**Выбранный текст:**
Диана Арбус. Молодая семья на воскресной прогулке. 1966

В ноябре 72-го, после того как она несколько раз сходила на ретроспективу Арбус, Зонтаг писала в дневнике, что ее влечение к фрикам было связано с интересом к кэмпу, а также и то, что ее эссе на эту тему превратилось во что-то совершенно иное. Другим предметом ее эссе стала болезненность, связанная с открытием вкусов и стилей гомосексуалов в Париже. Она писала, что кэмп — это когда «лампа становится не лампой, а «лампой», а женщина — «женщиной». Болезненность заключалась в том, что смерть становилась «смертью» — эстетикой смерти — точно так же, как порнография была не сексом, а его изображением. Все это не было реальным. Это было миром воли и отображения.

«Моим изначальным выбором была «болезненность» — начиная от неоклассических скульптур Кановы до искусства мумификации в катакомбах Палермо и Сиракуз (Сицилия) и Гуанахуато в Мексике [в обоих случаях, sic]. Когда разработка этой темы у меня не получилась, я решила написать про «кэмп». Творчество Дианы Арбус возвращает меня к первоначальной теме.

**Предоставленные строки:**
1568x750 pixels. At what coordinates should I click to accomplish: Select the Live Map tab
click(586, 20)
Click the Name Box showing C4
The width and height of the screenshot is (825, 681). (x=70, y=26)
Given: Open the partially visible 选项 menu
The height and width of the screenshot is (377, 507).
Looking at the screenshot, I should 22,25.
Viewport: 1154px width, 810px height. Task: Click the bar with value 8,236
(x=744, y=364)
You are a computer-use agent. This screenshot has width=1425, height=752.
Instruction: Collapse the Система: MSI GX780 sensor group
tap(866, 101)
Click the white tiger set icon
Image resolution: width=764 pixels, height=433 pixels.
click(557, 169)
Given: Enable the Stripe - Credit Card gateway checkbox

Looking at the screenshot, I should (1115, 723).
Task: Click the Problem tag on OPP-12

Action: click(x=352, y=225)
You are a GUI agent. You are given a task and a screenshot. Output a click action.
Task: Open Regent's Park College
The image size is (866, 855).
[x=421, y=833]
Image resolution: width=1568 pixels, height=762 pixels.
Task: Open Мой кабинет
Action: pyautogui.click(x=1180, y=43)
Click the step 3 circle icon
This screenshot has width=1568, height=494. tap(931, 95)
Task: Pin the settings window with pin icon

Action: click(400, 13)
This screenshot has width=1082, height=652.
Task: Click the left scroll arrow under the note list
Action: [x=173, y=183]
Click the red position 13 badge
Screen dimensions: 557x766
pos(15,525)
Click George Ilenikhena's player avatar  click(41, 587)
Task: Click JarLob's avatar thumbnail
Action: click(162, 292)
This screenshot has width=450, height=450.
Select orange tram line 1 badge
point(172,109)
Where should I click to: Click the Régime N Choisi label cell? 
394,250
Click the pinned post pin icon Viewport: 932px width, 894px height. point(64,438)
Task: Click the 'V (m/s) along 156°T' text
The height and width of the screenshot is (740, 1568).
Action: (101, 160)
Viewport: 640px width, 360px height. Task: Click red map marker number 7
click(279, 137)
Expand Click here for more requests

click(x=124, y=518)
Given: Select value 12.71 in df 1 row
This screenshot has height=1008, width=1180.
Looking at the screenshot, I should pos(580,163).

**Список заданий:**
a: Ответьте на вопросы по тексту о Зонтаг и Арбус, помечая ответы так же, как вопросы.
(i) В каком месяце Зонтаг писала в дневнике о своем влечении к фрикам?
(ii) С чем в тексте сравнивается превращение смерти в «смерть»?
(iii) О чем Зонтаг решила написать, когда разработка темы «болезненности» у нее не получилась?
b: Продолжите текст о Зонтаг и Арбус, начав сразу после его последней фразы.

**Ответы к упражнению:**
a:
(i) В ноябре 72-го.
(ii) С порнографией, которая была не сексом, а его изображением.
(iii) Про «кэмп».

b:
Эллиотт Стейн, бог для многих художников (для меня, Кеннета Энгера) — создатель андеграундного культа этого вкуса: фрики, близнецы, сиамские близнецы, садомазохизм, арт нуво, искусство вуду, кэмп, барокко, оперы Штрауса, Damia & Frehel & Milly, Ромейн Брукс, выставка рака в лондонском медицинском музее, фильмы Тода Браунинга, фигурки из Зумбо в Glore, «символистское» искусство (де Кнопфф), магазины, торгующие порнографией на Таймс-сквер, черная магия, культы мотоциклистов, Justice weekly. Комната Эллиота в парижском отеле Verneuil принадлежит эпохе 1960-х. В 1950-х можно было в нее прийти и увидеть будущее. Как магическая «коробочка».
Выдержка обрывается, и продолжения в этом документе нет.